Commission welcomes High Court judgment clarifying who pays telecommunications levy

The Commerce Commission welcomes a High Court judgment issued at the end of last week clarifying whether businesses involved in the transmission of broadcasting signals should be required to contribute to the Telecommunications Development Levy (TDL).

The Commission sought clarity from the High Court after amendments to the Telecommunications Act in 2018 removed an exemption for “broadcasting” from the definition of “telecommunication”. The other parties involved in the case were Kordia, Sky TV, TVNZ, Optus, and Chorus (as an intervenor).

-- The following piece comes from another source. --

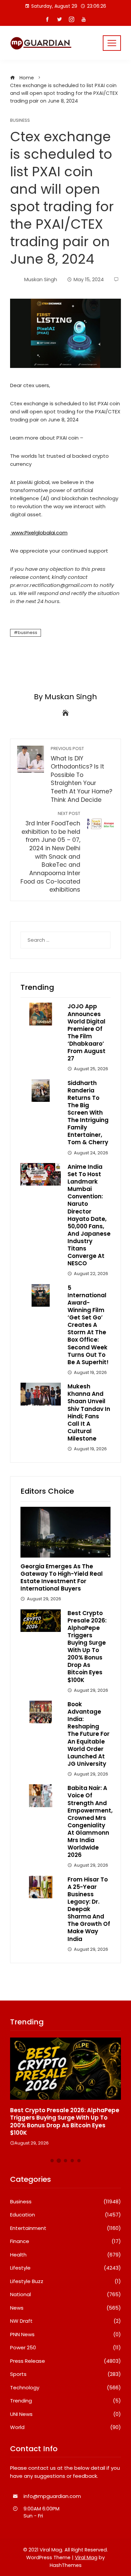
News (65, 2308)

Telecommunications Commissioner Tristan Gilbertson said the Commission must determine the amount of the TDL paid by industry participants according to a statutory framework in the Act by around December each year and welcomes the clarity that the judgment gives.

“It was important for us to be able to decide on liability for the TDL with a clear view of whether any of the broadcasters are liable as a result of the amendments to the Telecommunications Act,” he said.

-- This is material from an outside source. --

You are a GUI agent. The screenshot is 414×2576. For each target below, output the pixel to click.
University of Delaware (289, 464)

“The judgment confirms that, with the exception of free-to-air broadcasters and satellite providers operating outside New Zealand, businesses involved in broadcasting transmission can be liable to pay the TDL.

“The judgment won’t make any difference to the total funds collected by the levy, which is set at $10 million a year, but it will affect the contributions made by individual companies, which is proportionate to their revenue from telecommunications services.

“We will now use the guidance provided by the High Court to move ahead and make our TDL determination for 2021/22.”

The levy is paid by companies earning more than $10 million per year from telecommunications services. It is used to pay for telecommunications infrastructure and services that are not commercially viable, including the relay service for the deaf and hearing-impaired, broadband for rural areas, and improvements to the 111 emergency service.

The levy was set at $10 million for the 2019/20 year and is adjusted for inflation for subsequent years.

A copy of the judgment is available on the Commission’s website.